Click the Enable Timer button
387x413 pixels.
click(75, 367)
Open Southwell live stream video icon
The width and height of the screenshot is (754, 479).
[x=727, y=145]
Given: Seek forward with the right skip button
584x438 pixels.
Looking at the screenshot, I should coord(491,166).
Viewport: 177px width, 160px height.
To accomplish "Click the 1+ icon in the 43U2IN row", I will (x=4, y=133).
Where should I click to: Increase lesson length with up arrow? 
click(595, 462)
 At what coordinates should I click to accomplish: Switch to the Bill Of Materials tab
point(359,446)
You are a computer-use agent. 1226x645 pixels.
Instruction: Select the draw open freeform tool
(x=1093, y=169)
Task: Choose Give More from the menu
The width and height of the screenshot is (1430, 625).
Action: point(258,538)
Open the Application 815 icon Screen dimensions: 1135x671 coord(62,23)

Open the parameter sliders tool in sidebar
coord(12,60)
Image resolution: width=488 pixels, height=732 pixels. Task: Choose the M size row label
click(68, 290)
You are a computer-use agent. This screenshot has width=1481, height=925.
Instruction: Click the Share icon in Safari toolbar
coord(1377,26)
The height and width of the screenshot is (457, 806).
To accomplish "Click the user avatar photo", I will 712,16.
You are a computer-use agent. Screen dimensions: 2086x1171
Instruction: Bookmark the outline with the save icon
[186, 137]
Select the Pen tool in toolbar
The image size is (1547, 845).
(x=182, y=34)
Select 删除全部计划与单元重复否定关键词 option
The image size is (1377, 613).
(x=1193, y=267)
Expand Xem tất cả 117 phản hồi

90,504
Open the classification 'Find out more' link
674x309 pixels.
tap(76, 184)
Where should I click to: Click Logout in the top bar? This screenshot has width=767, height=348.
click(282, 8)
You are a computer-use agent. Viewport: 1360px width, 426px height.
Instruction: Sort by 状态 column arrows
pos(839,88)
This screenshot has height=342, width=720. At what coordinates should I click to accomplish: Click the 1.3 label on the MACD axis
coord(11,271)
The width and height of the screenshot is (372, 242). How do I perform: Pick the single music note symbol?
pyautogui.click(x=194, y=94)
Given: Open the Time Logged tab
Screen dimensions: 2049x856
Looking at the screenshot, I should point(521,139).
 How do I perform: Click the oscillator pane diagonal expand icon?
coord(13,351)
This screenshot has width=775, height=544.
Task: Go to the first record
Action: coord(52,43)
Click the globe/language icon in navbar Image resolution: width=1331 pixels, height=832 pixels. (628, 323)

#### Requirement:
Reproduce every row above verbatim, line for line and in the same order.

#### Written reply:
Click the Enable Timer button
387x413 pixels.
click(75, 367)
Open Southwell live stream video icon
The width and height of the screenshot is (754, 479).
[x=727, y=145]
Given: Seek forward with the right skip button
584x438 pixels.
Looking at the screenshot, I should coord(491,166).
Viewport: 177px width, 160px height.
To accomplish "Click the 1+ icon in the 43U2IN row", I will (x=4, y=133).
Where should I click to: Increase lesson length with up arrow? 
click(595, 462)
 At what coordinates should I click to accomplish: Switch to the Bill Of Materials tab
point(359,446)
You are a computer-use agent. 1226x645 pixels.
Instruction: Select the draw open freeform tool
(x=1093, y=169)
Task: Choose Give More from the menu
The width and height of the screenshot is (1430, 625).
Action: point(258,538)
Open the Application 815 icon Screen dimensions: 1135x671 coord(62,23)

Open the parameter sliders tool in sidebar
coord(12,60)
Image resolution: width=488 pixels, height=732 pixels. Task: Choose the M size row label
click(68, 290)
You are a computer-use agent. This screenshot has width=1481, height=925.
Instruction: Click the Share icon in Safari toolbar
coord(1377,26)
The height and width of the screenshot is (457, 806).
To accomplish "Click the user avatar photo", I will 712,16.
You are a computer-use agent. Screen dimensions: 2086x1171
Instruction: Bookmark the outline with the save icon
[186, 137]
Select the Pen tool in toolbar
The image size is (1547, 845).
(x=182, y=34)
Select 删除全部计划与单元重复否定关键词 option
The image size is (1377, 613).
(x=1193, y=267)
Expand Xem tất cả 117 phản hồi

90,504
Open the classification 'Find out more' link
674x309 pixels.
tap(76, 184)
Where should I click to: Click Logout in the top bar? This screenshot has width=767, height=348.
click(282, 8)
You are a computer-use agent. Viewport: 1360px width, 426px height.
Instruction: Sort by 状态 column arrows
pos(839,88)
This screenshot has height=342, width=720. At what coordinates should I click to accomplish: Click the 1.3 label on the MACD axis
coord(11,271)
The width and height of the screenshot is (372, 242). How do I perform: Pick the single music note symbol?
pyautogui.click(x=194, y=94)
Given: Open the Time Logged tab
Screen dimensions: 2049x856
Looking at the screenshot, I should point(521,139).
 How do I perform: Click the oscillator pane diagonal expand icon?
coord(13,351)
This screenshot has width=775, height=544.
Task: Go to the first record
Action: coord(52,43)
Click the globe/language icon in navbar Image resolution: width=1331 pixels, height=832 pixels. (628, 323)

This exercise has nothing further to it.